Creación de VPN en AWS
Para el ejemplo vamos a utilizar el servicio de VPN Endpoint con una autenticación mediante certificados, podríamos utilizar Active Directory o usuarios federados con SAML
Lo primero que realizaremos será crear localmente los certificados que luego cargaremos en ACM para poder utilizarlos en el servicio de VPN endpoint
Creación de certificados
Para la creación de los certificados vamos a utilizar un repositorio oficial de open-vpn que nos simplifica este proceso: easy-rsa
Clonamos el repositorio e ingresamos a la carpeta
git clone https://github.com/OpenVPN/easy-rsa
cd easy-rsa/easyrsa3
Ejecutamos
./easyrsa init-pki
Creamos nuestro CA
./easyrsa build-ca nopass
Creamos los certificados completos para el server "myserver"
./easyrsa build-server-full myserver nopass
Creamos los certificados completos para el client "client1"
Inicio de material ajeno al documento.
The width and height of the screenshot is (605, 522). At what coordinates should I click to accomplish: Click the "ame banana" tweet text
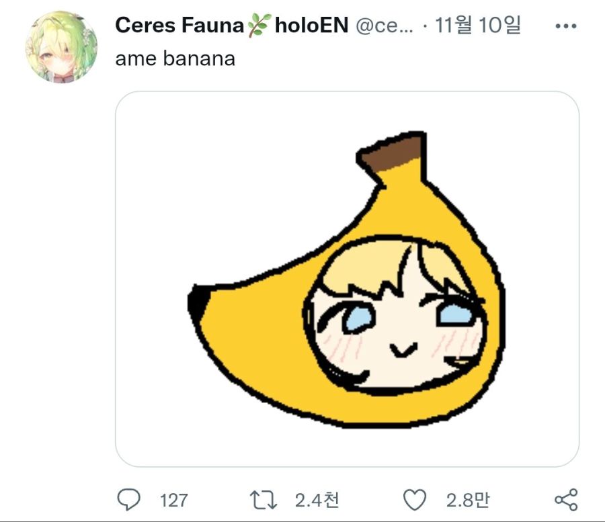pos(175,58)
./easyrsa build-client-full client1.domain.tld nopass
Dentro de la carpeta pki tendremos nuestras claves creadas:
ca.crt
pki/issued/myserver.crt
pki/private/myserver.key
pki/issued/client1.domain.tld.crt
pki/private/client1.domain.tld.key
Ahora debemos simplemente importar estos certificados en AWS ACM, en este caso lo realizaremos desde el cli de AWS (asumimos que ya tenemos configurados los accesos programáticos)
Importamos los certificados en AWS ACM
aws acm import-certificate --certificate fileb://pki/issued/myserver.crt --private-key fileb://pki/private/myserver.key --certificate-chain fileb://pki/ca.crt --region us-east-1
aws acm import-certificate --certificate fileb://pki/issued/client1.domain.tld.crt --private-key fileb://pki/private/client1.domain.tld.key --certificate-chain fileb://pki/ca.crt --region us-east-1
Ya con estos datos podemos ir a la consola web de AWS y configurar el VPC endpoint
Configuración de VPC endpoint
Una vez nos logueamos en AWS, nos movemos a VPC--> VPN --> Client VPN Endpoints. Hacemos click en "Create Client VPN Endpoint"
Completamos los datos iniciales, con un CIDR de la red que entragara a los clientes.
Para la autenticación seleccionamos tanto el certificado del servidor como el del cliente
Luego lo importante es la VPC y el sg para la configuración
En este punto disponemos de un VPN endpoint crado y configurado pero no está asociado con ninguna de nuestras VPC, para asociarlo simplemente hacemos click en el tab "Associations" y hacemos click en Associate
Configuramos la VPC que necesitamos acceder y seleccionamos una subnet para acceder (importante es una subnet pública que es donde se asocia el endpoint y debemos poder accederlo desde internet)
Si necesitamos redundancia podemos asociar otra subnet de otra AZ en la misma VPC.
Lo que nos queda por crear es quién puede acceder a este endpoint, nos movemos al tab Authorization y creamos un nuevo ingress
Aquí ya debemos configurar nuestro CIDR privado y aceptar la configuración
Una vez terminado todo este calvario de configuraciones podemos simplemente descargarnos el archivo de configuración para el acceso haciendo click en la parte superior en "Download client configuration"
Ingresando a la VPN
Una vez descargado el archivo de configuración solo nos resta utilizar nuestro cliente de openvpn favorito pasarle el archivo y conectarnos.
AWS tiene un cliente, que podemos utilizarlo sin inconvenientes: AWSClient
Conclusión
Como podemos ver existen alternativas al clasico bastion al momento de ingresar a las redes privadas dentro de AWS, espero que sea de utilidad. Compartime tus experiencias con este tipo de accesos. Nos vemos en el próximo post!